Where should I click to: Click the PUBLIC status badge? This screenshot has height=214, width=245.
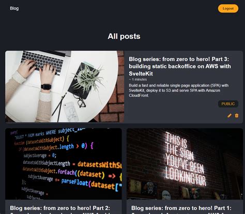coord(228,104)
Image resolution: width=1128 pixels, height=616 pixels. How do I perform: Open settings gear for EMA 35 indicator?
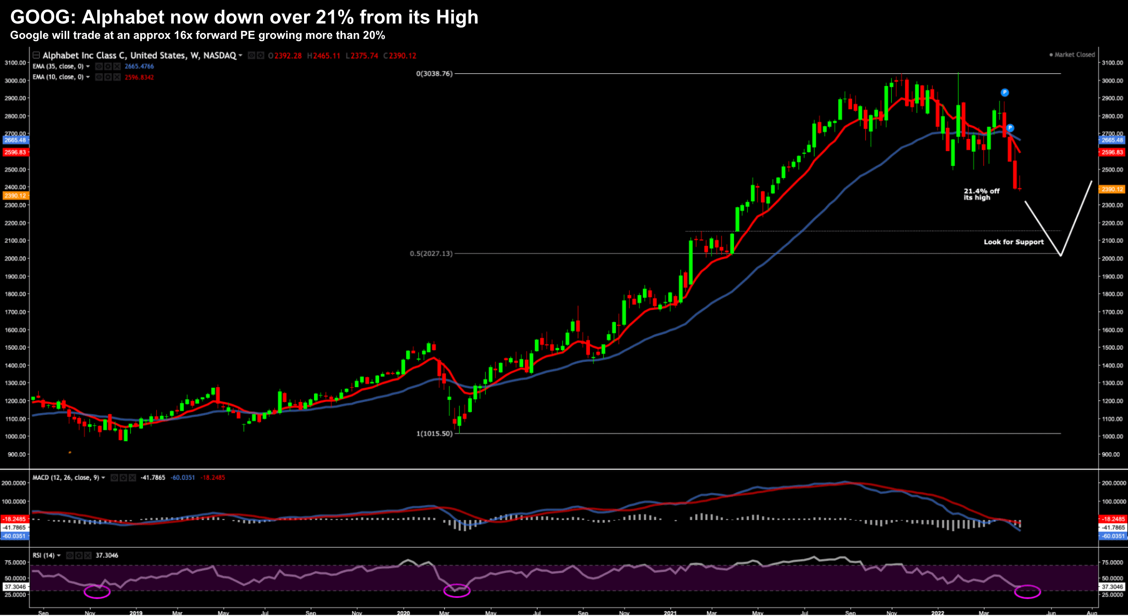pyautogui.click(x=108, y=66)
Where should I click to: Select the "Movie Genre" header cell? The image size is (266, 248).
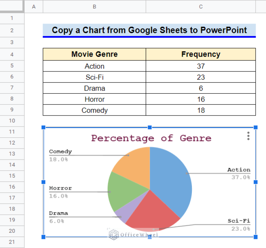pos(95,54)
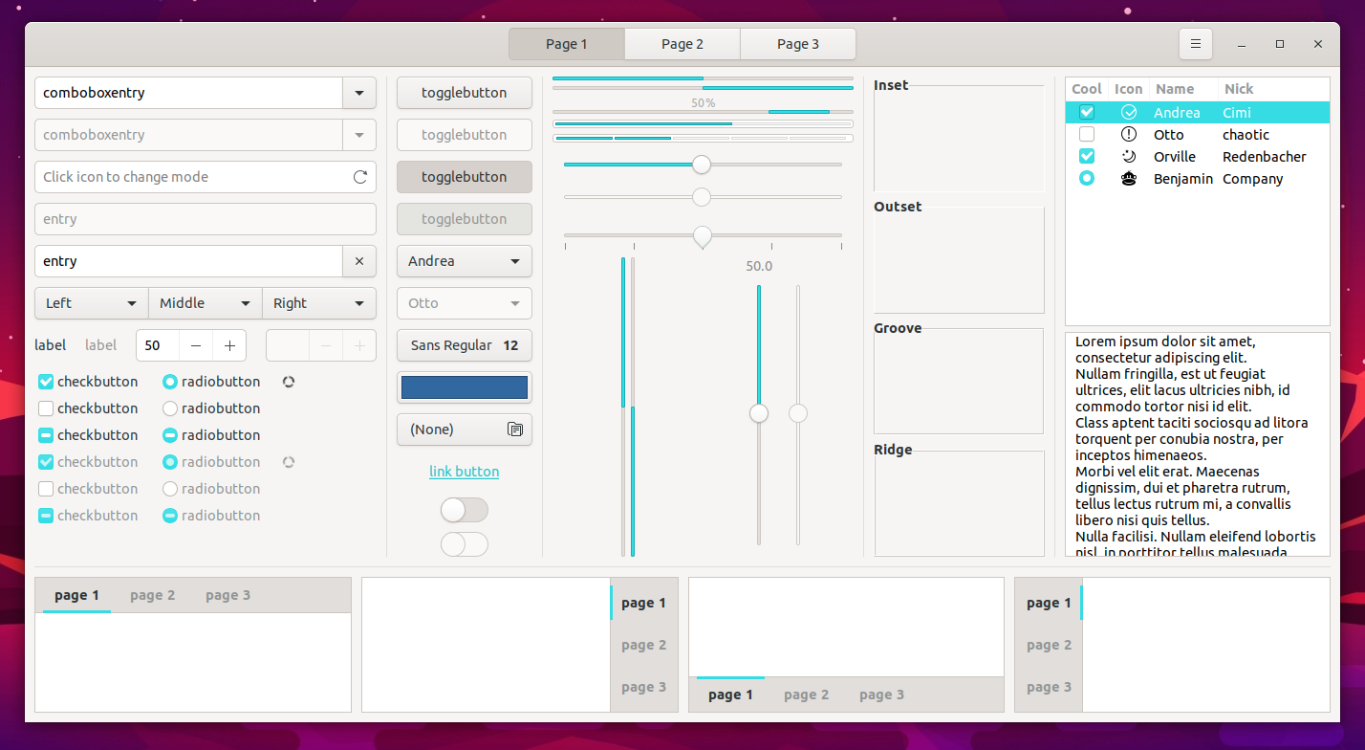Image resolution: width=1365 pixels, height=750 pixels.
Task: Click the warning icon beside Otto
Action: [1129, 134]
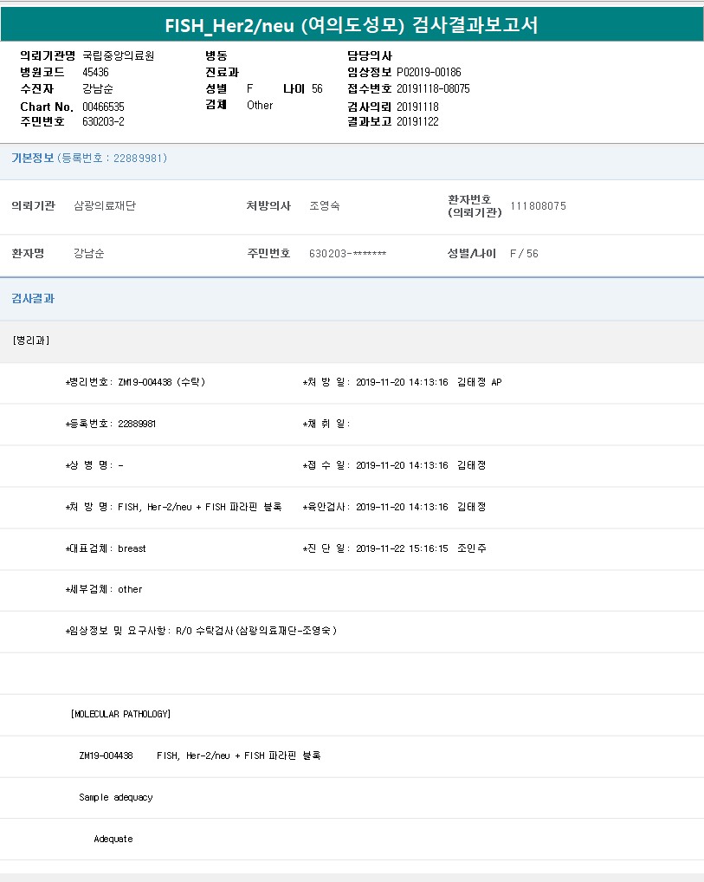Click the 환자번호 value 111808075

pos(538,206)

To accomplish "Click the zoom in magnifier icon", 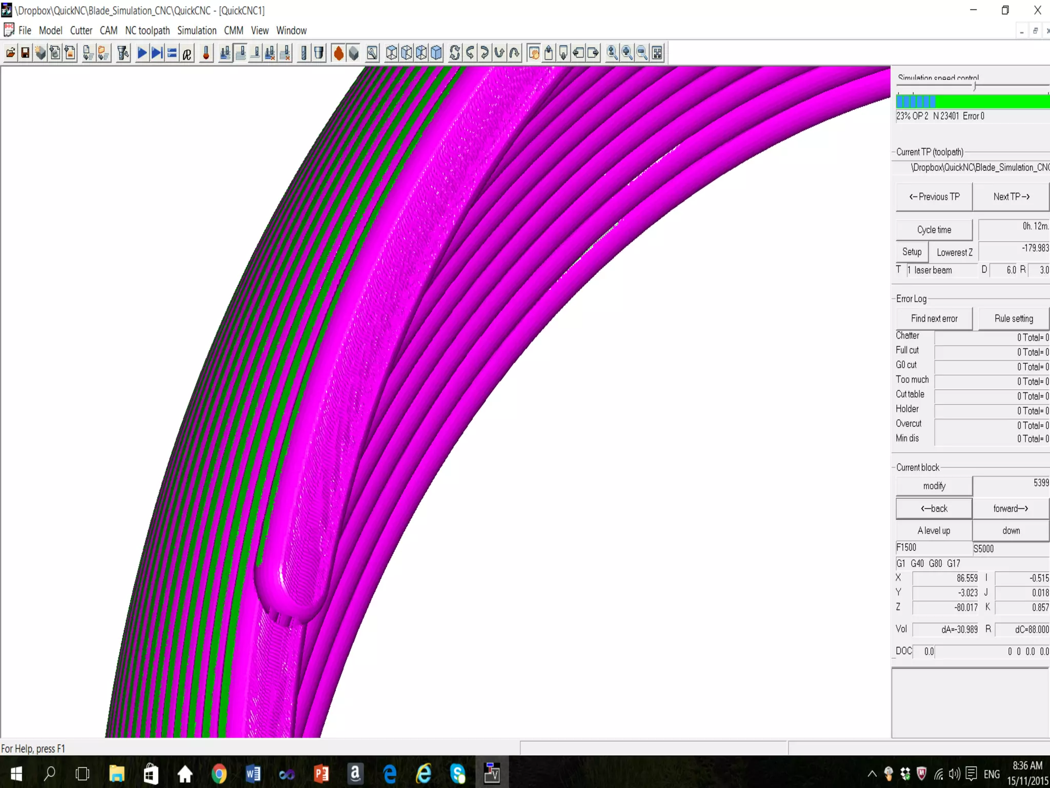I will pos(627,53).
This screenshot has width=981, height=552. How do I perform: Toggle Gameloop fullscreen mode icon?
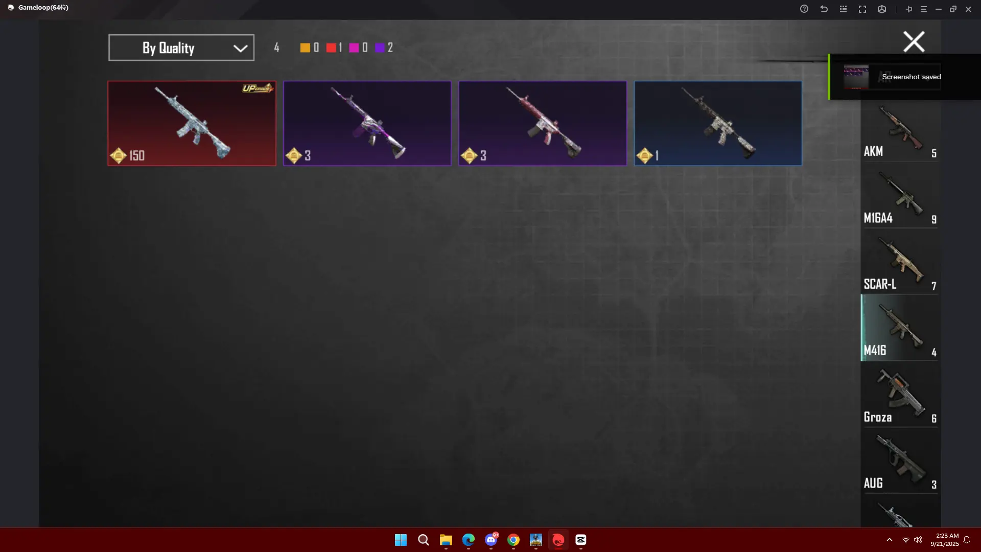[862, 9]
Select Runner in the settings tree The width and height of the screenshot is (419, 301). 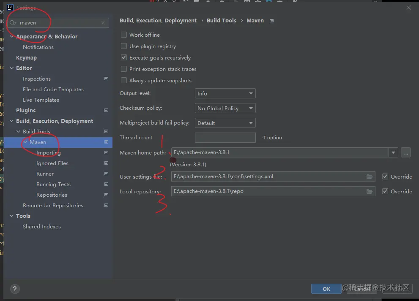[45, 174]
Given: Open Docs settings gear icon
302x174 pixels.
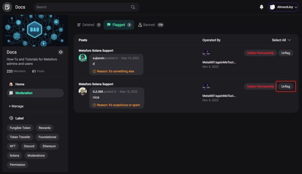Looking at the screenshot, I should [x=61, y=52].
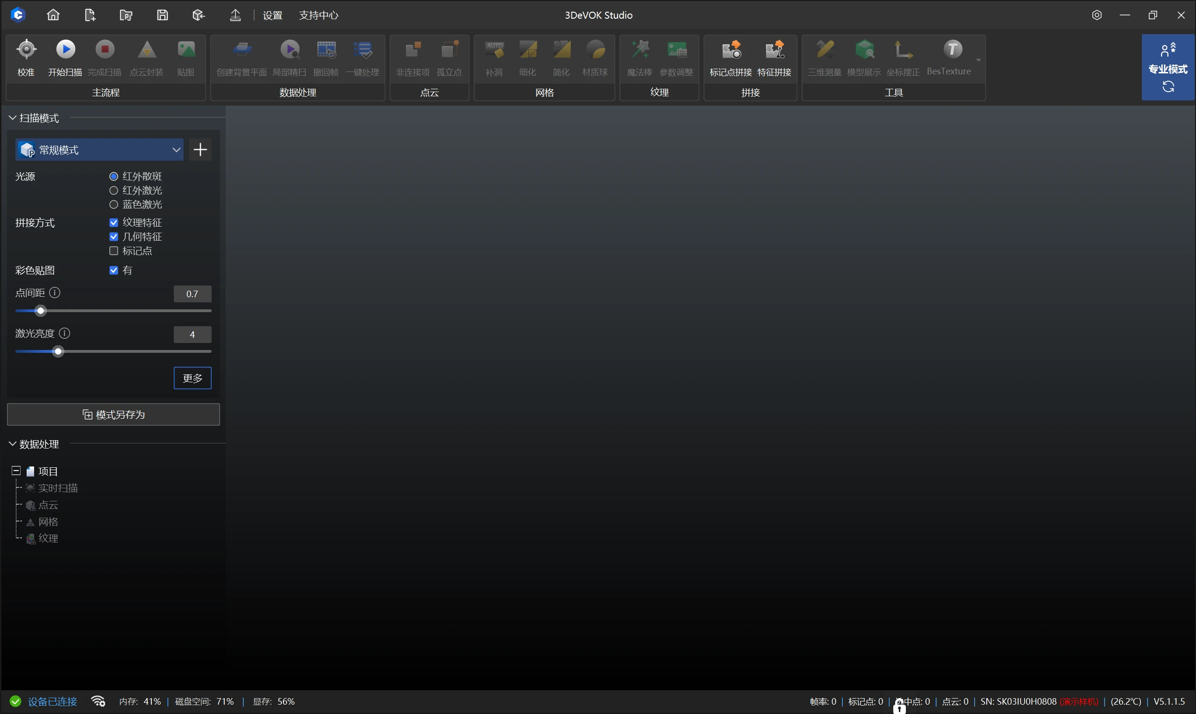This screenshot has height=714, width=1196.
Task: Select 蓝色激光 light source option
Action: click(114, 204)
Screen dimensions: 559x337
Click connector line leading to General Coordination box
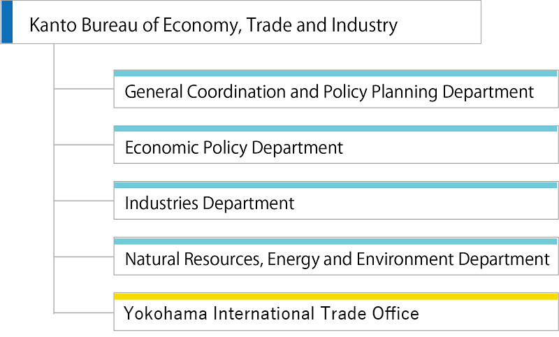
--- --- ---
**Aim of the exercise:**
Render the part of the records that opens at the start and closes with the line containing "pyautogui.click(x=108, y=66)" as a Markdown table with the columns n and Line, numbering each line and leaving out blank lines and the pictures.

**Expected answer:**
| n | Line |
|---|---|
| 1 | Where should I click to: Click the PUBLIC status badge? This screenshot has height=214, width=245. |
| 2 | coord(228,104) |
| 3 | Image resolution: width=1128 pixels, height=616 pixels. How do I perform: Open settings gear for EMA 35 indicator? |
| 4 | pyautogui.click(x=108, y=66) |